--- Data shown ---
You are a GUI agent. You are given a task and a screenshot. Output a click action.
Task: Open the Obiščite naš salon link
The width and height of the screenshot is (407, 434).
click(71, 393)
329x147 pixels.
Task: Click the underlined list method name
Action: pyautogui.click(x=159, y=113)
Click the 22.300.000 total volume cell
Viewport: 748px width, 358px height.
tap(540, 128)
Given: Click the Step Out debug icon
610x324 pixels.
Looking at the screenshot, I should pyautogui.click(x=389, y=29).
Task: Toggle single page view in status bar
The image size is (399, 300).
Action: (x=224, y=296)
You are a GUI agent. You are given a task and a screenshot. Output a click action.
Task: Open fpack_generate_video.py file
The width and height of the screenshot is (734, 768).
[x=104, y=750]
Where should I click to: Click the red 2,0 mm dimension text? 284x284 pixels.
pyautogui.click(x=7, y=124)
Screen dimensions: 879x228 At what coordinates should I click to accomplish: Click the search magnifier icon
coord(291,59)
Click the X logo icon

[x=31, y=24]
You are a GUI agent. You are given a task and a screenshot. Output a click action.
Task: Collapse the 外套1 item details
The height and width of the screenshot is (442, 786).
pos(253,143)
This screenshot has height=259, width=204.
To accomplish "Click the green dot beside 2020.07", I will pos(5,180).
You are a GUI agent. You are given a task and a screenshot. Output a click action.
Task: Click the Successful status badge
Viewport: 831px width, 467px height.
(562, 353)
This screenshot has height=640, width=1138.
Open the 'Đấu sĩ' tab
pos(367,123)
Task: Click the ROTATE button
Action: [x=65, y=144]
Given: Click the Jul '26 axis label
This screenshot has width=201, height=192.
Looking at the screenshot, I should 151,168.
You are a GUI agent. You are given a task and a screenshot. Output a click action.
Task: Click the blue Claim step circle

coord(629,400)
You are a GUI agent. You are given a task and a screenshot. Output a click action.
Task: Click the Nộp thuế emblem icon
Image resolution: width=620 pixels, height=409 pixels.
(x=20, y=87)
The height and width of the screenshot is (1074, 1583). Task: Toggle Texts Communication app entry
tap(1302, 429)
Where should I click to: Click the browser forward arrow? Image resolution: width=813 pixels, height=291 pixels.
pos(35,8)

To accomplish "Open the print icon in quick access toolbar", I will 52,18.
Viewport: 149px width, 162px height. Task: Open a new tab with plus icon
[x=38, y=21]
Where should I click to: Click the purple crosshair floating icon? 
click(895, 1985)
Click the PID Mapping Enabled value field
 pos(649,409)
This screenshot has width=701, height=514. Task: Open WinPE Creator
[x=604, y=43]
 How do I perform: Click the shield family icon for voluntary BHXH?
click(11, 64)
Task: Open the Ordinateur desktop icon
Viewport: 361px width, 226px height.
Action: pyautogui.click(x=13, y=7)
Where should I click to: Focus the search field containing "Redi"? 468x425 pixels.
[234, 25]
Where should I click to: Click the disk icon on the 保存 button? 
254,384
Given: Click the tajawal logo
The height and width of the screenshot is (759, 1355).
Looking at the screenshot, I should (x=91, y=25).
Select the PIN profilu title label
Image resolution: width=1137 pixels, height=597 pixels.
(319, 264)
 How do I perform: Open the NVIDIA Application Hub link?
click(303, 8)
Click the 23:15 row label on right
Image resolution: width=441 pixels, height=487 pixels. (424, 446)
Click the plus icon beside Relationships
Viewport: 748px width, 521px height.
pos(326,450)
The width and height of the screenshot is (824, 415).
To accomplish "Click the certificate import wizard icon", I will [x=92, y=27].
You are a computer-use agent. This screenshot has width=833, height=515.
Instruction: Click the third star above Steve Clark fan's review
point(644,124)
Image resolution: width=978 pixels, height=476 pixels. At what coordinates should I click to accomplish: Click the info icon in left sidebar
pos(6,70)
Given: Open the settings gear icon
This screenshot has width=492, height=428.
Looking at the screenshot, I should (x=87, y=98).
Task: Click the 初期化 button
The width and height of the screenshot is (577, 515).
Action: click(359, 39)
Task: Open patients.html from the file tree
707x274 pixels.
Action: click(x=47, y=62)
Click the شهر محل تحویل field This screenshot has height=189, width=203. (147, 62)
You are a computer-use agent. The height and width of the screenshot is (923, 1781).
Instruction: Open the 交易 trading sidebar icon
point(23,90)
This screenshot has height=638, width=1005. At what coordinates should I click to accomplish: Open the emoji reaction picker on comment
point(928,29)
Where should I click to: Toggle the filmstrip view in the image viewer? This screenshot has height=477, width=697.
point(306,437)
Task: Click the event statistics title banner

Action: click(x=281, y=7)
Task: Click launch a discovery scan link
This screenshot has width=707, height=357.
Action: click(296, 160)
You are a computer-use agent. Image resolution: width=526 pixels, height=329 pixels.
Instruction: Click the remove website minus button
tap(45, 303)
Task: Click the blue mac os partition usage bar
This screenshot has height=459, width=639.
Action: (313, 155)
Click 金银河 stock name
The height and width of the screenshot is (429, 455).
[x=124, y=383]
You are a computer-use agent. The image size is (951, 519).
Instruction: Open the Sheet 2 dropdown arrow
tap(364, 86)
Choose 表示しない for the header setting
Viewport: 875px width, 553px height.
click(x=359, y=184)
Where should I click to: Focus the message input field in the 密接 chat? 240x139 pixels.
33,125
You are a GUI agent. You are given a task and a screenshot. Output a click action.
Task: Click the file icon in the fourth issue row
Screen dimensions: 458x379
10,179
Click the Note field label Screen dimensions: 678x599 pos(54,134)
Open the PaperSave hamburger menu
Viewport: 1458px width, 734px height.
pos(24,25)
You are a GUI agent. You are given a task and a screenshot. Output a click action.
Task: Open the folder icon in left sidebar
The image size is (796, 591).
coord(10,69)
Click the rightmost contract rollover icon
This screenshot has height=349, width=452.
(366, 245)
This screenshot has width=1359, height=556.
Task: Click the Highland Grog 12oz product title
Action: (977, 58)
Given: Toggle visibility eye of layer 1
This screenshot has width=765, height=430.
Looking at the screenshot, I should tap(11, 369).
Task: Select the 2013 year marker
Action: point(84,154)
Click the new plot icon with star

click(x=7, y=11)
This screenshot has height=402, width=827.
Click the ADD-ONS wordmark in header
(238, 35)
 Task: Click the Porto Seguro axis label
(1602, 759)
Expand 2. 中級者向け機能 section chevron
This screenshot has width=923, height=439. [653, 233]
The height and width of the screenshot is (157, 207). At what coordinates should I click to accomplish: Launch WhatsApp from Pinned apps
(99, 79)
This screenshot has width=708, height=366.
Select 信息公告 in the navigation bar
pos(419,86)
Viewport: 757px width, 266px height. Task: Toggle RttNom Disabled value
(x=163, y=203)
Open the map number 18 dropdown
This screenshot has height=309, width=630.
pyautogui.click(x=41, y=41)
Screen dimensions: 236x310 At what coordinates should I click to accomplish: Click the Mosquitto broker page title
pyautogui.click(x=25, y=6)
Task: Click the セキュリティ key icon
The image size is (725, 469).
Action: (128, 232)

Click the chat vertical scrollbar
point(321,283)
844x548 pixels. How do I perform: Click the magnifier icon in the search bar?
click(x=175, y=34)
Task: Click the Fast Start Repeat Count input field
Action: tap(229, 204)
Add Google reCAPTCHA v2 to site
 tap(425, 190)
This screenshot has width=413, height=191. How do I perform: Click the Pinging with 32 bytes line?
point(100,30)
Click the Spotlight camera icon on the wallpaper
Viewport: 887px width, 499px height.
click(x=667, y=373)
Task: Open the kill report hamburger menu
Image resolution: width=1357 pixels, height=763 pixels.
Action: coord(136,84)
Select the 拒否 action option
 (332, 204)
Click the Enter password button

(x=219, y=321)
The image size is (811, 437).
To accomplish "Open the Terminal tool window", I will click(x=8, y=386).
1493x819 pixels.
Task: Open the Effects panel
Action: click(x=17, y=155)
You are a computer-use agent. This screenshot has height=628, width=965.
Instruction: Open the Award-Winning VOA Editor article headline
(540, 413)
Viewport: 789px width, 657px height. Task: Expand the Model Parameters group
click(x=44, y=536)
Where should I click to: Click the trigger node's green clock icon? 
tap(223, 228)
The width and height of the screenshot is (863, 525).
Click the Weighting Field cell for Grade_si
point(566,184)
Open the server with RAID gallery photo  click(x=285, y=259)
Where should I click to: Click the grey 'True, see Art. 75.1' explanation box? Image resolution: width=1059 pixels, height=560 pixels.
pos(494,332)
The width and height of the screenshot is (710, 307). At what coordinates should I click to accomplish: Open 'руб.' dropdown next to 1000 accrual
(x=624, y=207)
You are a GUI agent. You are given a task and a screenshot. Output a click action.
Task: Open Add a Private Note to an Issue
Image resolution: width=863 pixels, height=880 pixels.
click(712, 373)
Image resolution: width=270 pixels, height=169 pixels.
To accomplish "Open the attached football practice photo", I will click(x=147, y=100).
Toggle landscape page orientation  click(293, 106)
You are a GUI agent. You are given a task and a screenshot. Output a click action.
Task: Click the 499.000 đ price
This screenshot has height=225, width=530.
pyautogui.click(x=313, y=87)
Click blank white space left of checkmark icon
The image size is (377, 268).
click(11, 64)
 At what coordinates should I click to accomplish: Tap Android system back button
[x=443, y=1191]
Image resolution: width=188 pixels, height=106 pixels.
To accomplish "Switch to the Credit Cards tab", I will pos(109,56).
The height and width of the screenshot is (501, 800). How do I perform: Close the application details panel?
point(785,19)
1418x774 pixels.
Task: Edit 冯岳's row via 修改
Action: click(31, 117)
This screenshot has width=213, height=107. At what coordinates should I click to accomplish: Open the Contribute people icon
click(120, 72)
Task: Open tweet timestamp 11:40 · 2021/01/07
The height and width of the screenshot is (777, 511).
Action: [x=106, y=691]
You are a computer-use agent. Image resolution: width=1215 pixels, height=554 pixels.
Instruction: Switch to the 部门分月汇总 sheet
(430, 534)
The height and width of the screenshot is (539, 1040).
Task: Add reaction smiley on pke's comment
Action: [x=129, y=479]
---
▶ _Problem statement_
Among the lines of the records, copy out each one that contains the word "photo".

▶ _Response box_
Open the server with RAID gallery photo  click(x=285, y=259)
To accomplish "Open the attached football practice photo", I will click(x=147, y=100).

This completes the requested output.